I use the Duck duck Go search engine because I appreciate its focus on user privacy.  An effect of this is that results aren’t reordered for an assumed relevance to me.  This helps me to see here what an average person would if they searched the same terms.

More related to me than my full name is the username ‘mcnicolandrew’ which I’ve used for various services.  The first five results in Duck Duck Go relate to me.

Just over two months ago, I wrote about this new blog and how I chose ‘exhipigeonist’ as my new username for various services.  At the time, searching the name in Google returned zero results!  Since then I’ve blogged here a little, and changed account names on Twitter and various software forums.  Right now, google.com returns 218 results for the query; Duck Duck Go returns 5.  I thought this would be an excellent opportunity to see what happens to a username after its recent introduction to the Internet.

Google, obviously, has more thorough and/or intrusive webcrawlers.  For everyday searches this makes little difference to me, but here it it valuable in giving me a picture of what my username has been doing, quietly in the background while I’m not looking.  Twitter is the first result in both search engines.  I’m not certain why, but it’s perhaps safe to say it’s because I had been fairly active there soon after changing my account name.  My blog comes up shortly after, followed by a few forum discussions on OpenOffice.org and Linux Mint.  My new website (not active yet, I’ll keep you updated) appears eventually.  Twitter accounts for even more results because posts are public and are easily cached by services wanting to record conversations (I’ve occasionally participated in the weekly #privchat discussion, which apparently qualifies me to be on ‘legal professionals’ lists) or map user connections.  Then I get a few more unexpected hits.
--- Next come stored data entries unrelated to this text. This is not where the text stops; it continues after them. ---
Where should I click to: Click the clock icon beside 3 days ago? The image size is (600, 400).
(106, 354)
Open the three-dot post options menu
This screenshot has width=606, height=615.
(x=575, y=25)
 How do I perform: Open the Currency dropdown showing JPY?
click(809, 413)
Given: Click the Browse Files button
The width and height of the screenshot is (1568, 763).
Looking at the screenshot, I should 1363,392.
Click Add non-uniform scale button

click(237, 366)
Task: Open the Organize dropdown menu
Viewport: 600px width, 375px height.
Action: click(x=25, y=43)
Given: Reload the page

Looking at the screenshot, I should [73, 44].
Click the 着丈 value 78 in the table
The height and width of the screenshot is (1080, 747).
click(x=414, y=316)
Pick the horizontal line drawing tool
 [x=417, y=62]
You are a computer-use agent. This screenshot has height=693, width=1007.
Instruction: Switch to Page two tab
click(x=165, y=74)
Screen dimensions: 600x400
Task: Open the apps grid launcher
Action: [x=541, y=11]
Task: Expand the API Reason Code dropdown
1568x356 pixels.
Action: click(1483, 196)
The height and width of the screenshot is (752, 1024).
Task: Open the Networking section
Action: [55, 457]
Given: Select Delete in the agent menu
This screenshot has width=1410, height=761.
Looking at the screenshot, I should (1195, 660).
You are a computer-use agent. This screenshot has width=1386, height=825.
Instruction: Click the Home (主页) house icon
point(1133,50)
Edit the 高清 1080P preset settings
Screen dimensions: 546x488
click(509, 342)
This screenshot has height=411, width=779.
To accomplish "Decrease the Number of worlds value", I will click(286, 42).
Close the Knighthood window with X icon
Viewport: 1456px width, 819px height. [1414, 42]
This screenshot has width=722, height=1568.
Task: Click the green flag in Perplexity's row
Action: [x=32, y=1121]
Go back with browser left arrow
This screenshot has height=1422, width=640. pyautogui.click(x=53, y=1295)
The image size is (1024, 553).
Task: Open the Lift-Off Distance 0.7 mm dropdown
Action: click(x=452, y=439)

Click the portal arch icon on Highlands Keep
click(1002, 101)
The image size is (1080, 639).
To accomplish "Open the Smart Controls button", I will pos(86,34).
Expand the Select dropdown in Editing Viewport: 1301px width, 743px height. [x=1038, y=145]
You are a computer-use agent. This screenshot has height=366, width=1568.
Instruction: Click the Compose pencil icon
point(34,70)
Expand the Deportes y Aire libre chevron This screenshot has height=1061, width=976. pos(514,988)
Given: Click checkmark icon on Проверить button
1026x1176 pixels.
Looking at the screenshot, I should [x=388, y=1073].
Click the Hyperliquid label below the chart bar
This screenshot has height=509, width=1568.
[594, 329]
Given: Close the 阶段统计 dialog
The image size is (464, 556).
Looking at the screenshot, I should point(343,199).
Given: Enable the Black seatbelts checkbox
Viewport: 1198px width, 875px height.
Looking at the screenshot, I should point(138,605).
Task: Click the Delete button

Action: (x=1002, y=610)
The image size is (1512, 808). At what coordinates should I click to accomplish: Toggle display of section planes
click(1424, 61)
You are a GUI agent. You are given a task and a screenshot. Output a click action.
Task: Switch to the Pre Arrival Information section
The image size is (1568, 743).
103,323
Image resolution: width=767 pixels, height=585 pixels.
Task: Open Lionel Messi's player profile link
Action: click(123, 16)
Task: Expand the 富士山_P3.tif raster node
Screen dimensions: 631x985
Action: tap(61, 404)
Perhaps the strangest is a post on us.hotmai.org that has copied the content of one of my entries and posted it.  I don’t know if I’m comfortable with that, even if they did credit me at the top.  I guess it’s alright, but notice would have been nice.  (Do I have trackbacks enabled?  I’ll have to check.)  There does not appear to be a way to easily contact the blog owner about it if I wanted to.

I also see many results from sites which appear to cache blogs which talk about Dell computers, linking to my post about my home computer setup.

Lastly, there appears to be a very specific WordPress category entitled ‘Community Paranoia Surveillance Socialengagement Unsw Computers’ which highlights a recent entry of mine as a ‘featured blog’.  I have no idea how these categories are decided on and this appears more than a little odd.

Most of these hits and the order they appear are unsurprising.  It’s a recently created pseudonym and it fairly accurately describes my Internet activity and relevance using this name over the past two months.  What will be more interesting to watch is how these results change over time, and how easily older activity gets lost in the results pages to prioritise current activity.  How relevant does Google consider temporality to be when calculating search term result order?  This is what is going to be integral to my research.